The data below is to be repeated in full, exactly as given.

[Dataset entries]
--------------------------------

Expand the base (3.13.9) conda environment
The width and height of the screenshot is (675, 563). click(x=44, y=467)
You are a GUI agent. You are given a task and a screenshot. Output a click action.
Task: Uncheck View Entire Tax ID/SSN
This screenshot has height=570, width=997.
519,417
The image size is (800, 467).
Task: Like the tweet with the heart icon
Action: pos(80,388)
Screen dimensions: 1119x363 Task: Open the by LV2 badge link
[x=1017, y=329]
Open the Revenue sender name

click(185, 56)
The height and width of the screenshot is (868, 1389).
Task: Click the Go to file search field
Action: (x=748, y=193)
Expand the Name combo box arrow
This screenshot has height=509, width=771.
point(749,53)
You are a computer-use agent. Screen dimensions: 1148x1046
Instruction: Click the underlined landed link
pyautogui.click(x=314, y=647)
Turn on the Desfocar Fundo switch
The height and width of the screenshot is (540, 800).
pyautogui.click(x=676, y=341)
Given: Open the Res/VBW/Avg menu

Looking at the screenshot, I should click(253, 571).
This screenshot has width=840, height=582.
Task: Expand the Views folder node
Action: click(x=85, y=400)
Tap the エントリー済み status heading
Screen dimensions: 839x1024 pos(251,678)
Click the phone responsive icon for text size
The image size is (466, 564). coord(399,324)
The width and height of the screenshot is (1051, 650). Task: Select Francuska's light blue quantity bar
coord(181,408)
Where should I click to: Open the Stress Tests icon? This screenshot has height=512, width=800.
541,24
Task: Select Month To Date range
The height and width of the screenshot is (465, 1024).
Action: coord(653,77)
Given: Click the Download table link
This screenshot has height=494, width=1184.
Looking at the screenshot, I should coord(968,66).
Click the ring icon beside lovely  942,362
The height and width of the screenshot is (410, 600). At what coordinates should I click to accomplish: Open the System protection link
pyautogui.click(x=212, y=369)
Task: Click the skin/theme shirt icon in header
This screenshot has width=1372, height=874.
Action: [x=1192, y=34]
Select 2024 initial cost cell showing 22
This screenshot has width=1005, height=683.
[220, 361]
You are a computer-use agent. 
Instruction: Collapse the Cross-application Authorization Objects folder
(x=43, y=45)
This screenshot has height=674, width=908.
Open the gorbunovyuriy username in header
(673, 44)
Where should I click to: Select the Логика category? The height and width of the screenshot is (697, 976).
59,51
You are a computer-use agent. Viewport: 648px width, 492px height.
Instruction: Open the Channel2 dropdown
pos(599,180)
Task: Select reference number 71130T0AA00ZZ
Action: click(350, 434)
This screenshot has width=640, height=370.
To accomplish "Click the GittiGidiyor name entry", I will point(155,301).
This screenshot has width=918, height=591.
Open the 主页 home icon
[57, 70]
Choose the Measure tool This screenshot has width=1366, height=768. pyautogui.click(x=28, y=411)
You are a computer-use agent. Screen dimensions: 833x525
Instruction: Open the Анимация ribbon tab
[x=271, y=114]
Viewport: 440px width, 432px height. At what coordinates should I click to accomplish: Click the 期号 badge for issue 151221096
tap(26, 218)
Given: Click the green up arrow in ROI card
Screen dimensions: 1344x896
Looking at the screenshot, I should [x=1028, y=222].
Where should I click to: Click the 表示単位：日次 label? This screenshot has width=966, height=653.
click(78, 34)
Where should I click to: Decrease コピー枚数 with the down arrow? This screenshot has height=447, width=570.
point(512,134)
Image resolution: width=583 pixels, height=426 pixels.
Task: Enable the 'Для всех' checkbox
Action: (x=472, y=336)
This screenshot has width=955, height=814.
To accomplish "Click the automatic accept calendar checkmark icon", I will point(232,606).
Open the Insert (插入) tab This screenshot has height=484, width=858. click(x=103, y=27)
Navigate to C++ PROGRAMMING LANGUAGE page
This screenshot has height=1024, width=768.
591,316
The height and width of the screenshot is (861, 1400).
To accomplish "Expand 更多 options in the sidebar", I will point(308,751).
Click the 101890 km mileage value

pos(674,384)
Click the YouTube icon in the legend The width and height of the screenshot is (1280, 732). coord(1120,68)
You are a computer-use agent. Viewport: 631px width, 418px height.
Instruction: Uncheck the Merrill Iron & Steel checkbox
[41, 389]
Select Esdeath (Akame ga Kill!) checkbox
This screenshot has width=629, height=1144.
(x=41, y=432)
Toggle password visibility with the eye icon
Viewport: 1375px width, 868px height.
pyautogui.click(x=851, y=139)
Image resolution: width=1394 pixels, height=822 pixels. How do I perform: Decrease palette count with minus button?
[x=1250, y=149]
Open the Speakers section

--------------------------------

■ **Result below**:
Expand the base (3.13.9) conda environment
The width and height of the screenshot is (675, 563). click(x=44, y=467)
You are a GUI agent. You are given a task and a screenshot. Output a click action.
Task: Uncheck View Entire Tax ID/SSN
This screenshot has height=570, width=997.
519,417
The image size is (800, 467).
Task: Like the tweet with the heart icon
Action: pos(80,388)
Screen dimensions: 1119x363 Task: Open the by LV2 badge link
[x=1017, y=329]
Open the Revenue sender name

click(185, 56)
The height and width of the screenshot is (868, 1389).
Task: Click the Go to file search field
Action: (x=748, y=193)
Expand the Name combo box arrow
This screenshot has height=509, width=771.
point(749,53)
You are a computer-use agent. Screen dimensions: 1148x1046
Instruction: Click the underlined landed link
pyautogui.click(x=314, y=647)
Turn on the Desfocar Fundo switch
The height and width of the screenshot is (540, 800).
pyautogui.click(x=676, y=341)
Given: Open the Res/VBW/Avg menu

Looking at the screenshot, I should click(253, 571).
This screenshot has width=840, height=582.
Task: Expand the Views folder node
Action: click(x=85, y=400)
Tap the エントリー済み status heading
Screen dimensions: 839x1024 pos(251,678)
Click the phone responsive icon for text size
The image size is (466, 564). coord(399,324)
The width and height of the screenshot is (1051, 650). Task: Select Francuska's light blue quantity bar
coord(181,408)
Where should I click to: Open the Stress Tests icon? This screenshot has height=512, width=800.
541,24
Task: Select Month To Date range
The height and width of the screenshot is (465, 1024).
Action: coord(653,77)
Given: Click the Download table link
This screenshot has height=494, width=1184.
Looking at the screenshot, I should coord(968,66).
Click the ring icon beside lovely  942,362
The height and width of the screenshot is (410, 600). At what coordinates should I click to accomplish: Open the System protection link
pyautogui.click(x=212, y=369)
Task: Click the skin/theme shirt icon in header
This screenshot has width=1372, height=874.
Action: [x=1192, y=34]
Select 2024 initial cost cell showing 22
This screenshot has width=1005, height=683.
[220, 361]
You are a computer-use agent. 
Instruction: Collapse the Cross-application Authorization Objects folder
(x=43, y=45)
This screenshot has height=674, width=908.
Open the gorbunovyuriy username in header
(673, 44)
Where should I click to: Select the Логика category? The height and width of the screenshot is (697, 976).
59,51
You are a computer-use agent. Viewport: 648px width, 492px height.
Instruction: Open the Channel2 dropdown
pos(599,180)
Task: Select reference number 71130T0AA00ZZ
Action: click(350, 434)
This screenshot has width=640, height=370.
To accomplish "Click the GittiGidiyor name entry", I will point(155,301).
This screenshot has width=918, height=591.
Open the 主页 home icon
[57, 70]
Choose the Measure tool This screenshot has width=1366, height=768. pyautogui.click(x=28, y=411)
You are a computer-use agent. Screen dimensions: 833x525
Instruction: Open the Анимация ribbon tab
[x=271, y=114]
Viewport: 440px width, 432px height. At what coordinates should I click to accomplish: Click the 期号 badge for issue 151221096
tap(26, 218)
Given: Click the green up arrow in ROI card
Screen dimensions: 1344x896
Looking at the screenshot, I should [x=1028, y=222].
Where should I click to: Click the 表示単位：日次 label? This screenshot has width=966, height=653.
click(78, 34)
Where should I click to: Decrease コピー枚数 with the down arrow? This screenshot has height=447, width=570.
point(512,134)
Image resolution: width=583 pixels, height=426 pixels.
Task: Enable the 'Для всех' checkbox
Action: (x=472, y=336)
This screenshot has width=955, height=814.
To accomplish "Click the automatic accept calendar checkmark icon", I will point(232,606).
Open the Insert (插入) tab This screenshot has height=484, width=858. click(x=103, y=27)
Navigate to C++ PROGRAMMING LANGUAGE page
This screenshot has height=1024, width=768.
591,316
The height and width of the screenshot is (861, 1400).
To accomplish "Expand 更多 options in the sidebar", I will point(308,751).
Click the 101890 km mileage value

pos(674,384)
Click the YouTube icon in the legend The width and height of the screenshot is (1280, 732). coord(1120,68)
You are a computer-use agent. Viewport: 631px width, 418px height.
Instruction: Uncheck the Merrill Iron & Steel checkbox
[41, 389]
Select Esdeath (Akame ga Kill!) checkbox
This screenshot has width=629, height=1144.
(x=41, y=432)
Toggle password visibility with the eye icon
Viewport: 1375px width, 868px height.
pyautogui.click(x=851, y=139)
Image resolution: width=1394 pixels, height=822 pixels. How do I perform: Decrease palette count with minus button?
[x=1250, y=149]
Open the Speakers section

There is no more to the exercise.